EXCERPTED TEXT -
Displaying Your Own Columns in the UCSC Gene Sorter
 

The Gene Sorter provides dozens of columns containing information on genes computed at UCSC or provided by outside collaborators. In addition to these standard columns, users may also upload their own columns for temporary display in the browser. Custom columns are viewable only on the machine from which they were uploaded and are kept only for 8 hours after the last time they were accessed. Optionally, users can make custom columns viewable by others as well.

Gene Sorter custom columns are based on files in line-oriented format. Each column is described by an initial column line followed by one or more data lines. The column line describes the name, hyperlinks, and other overall characteristics of the column. Each data line contains specific information about a gene annotated by the column. Lines starting with # are ignored. Only one column file may be loaded at a time; however, multiple column descriptions may be included in the same custom file, separated by blank lines.

MATERIAL PROVIDED -
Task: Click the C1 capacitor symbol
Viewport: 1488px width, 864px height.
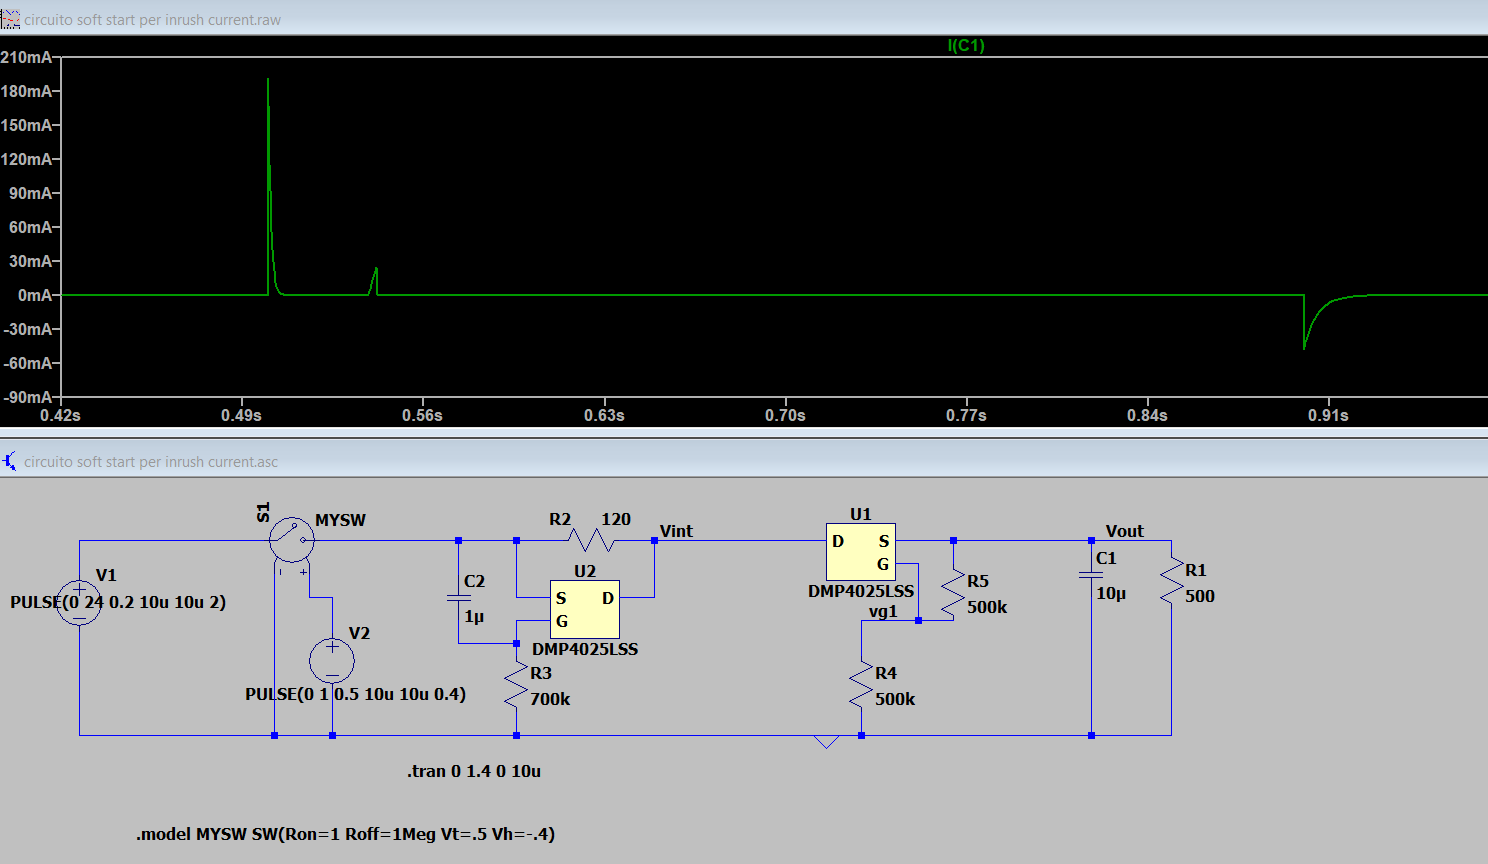Action: click(1091, 575)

PROBLEM DETAILS - According to the Gene Sorter custom columns text, how long are custom columns kept?

EXPECTED ANSWER - For 8 hours after the last time they were accessed.